━━ Text block ━━
Just started ONLINE college Calculus, not seen any math in over 5 years!!!! Help.

[samistumbo]

Okay, I just started Calculus I (online) and there are a few problems with Analytic Geometry that I've no idea how to do. I've not seen any math in well over 5 years.... and now I'm in Calculus... and the highest math I took in College was College Algebra (over 5 years ago). I would love more so an explanation rather than just answers... or examples. I'd like to be able to do problems like these on my own and actually learn know to do them. I just need guidance. Here are the problems:
1.3.1
The x- and y- intercepts of a line L are respectively a and b. Show that an equation of L is x/a + y/b=1, if ab does not equal 0.

1.3.3
Find the coordinates of the point P (x,y) which is located so that the line L1, which passes through P and the origin, has slope equal to 2, and the line L2, which passes through the point P and the point A (-1, 0), has slope equal to 1.
━━━
━━ Data section ━━
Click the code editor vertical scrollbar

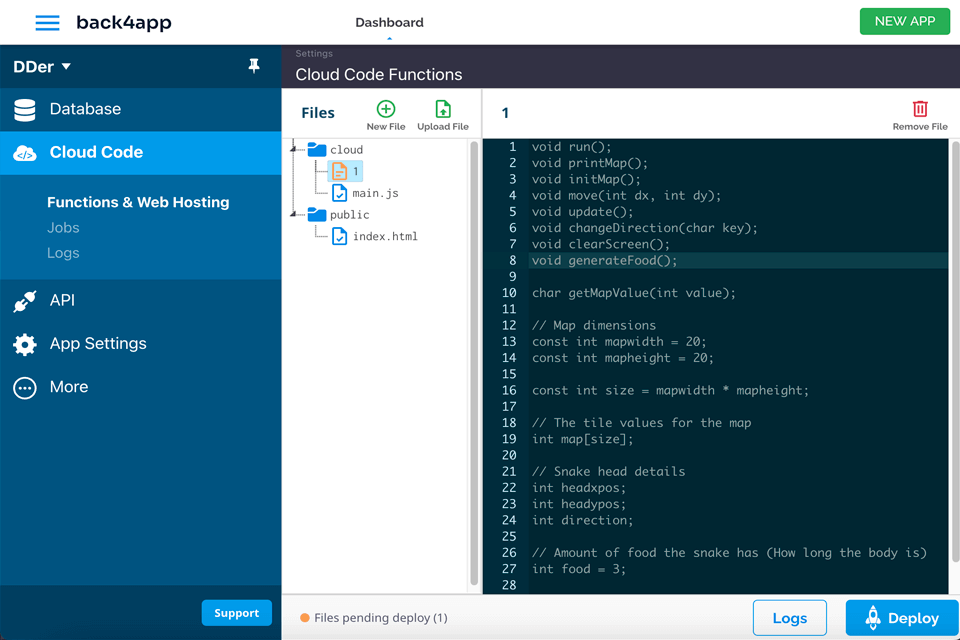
━━━
Copy the entire calculus help post verbatim, from its title line to its final sentence.

Just started ONLINE college Calculus, not seen any math in over 5 years!!!! Help.

[samistumbo]

Okay, I just started Calculus I (online) and there are a few problems with Analytic Geometry that I've no idea how to do. I've not seen any math in well over 5 years.... and now I'm in Calculus... and the highest math I took in College was College Algebra (over 5 years ago). I would love more so an explanation rather than just answers... or examples. I'd like to be able to do problems like these on my own and actually learn know to do them. I just need guidance. Here are the problems:
1.3.1
The x- and y- intercepts of a line L are respectively a and b. Show that an equation of L is x/a + y/b=1, if ab does not equal 0.

1.3.3
Find the coordinates of the point P (x,y) which is located so that the line L1, which passes through P and the origin, has slope equal to 2, and the line L2, which passes through the point P and the point A (-1, 0), has slope equal to 1.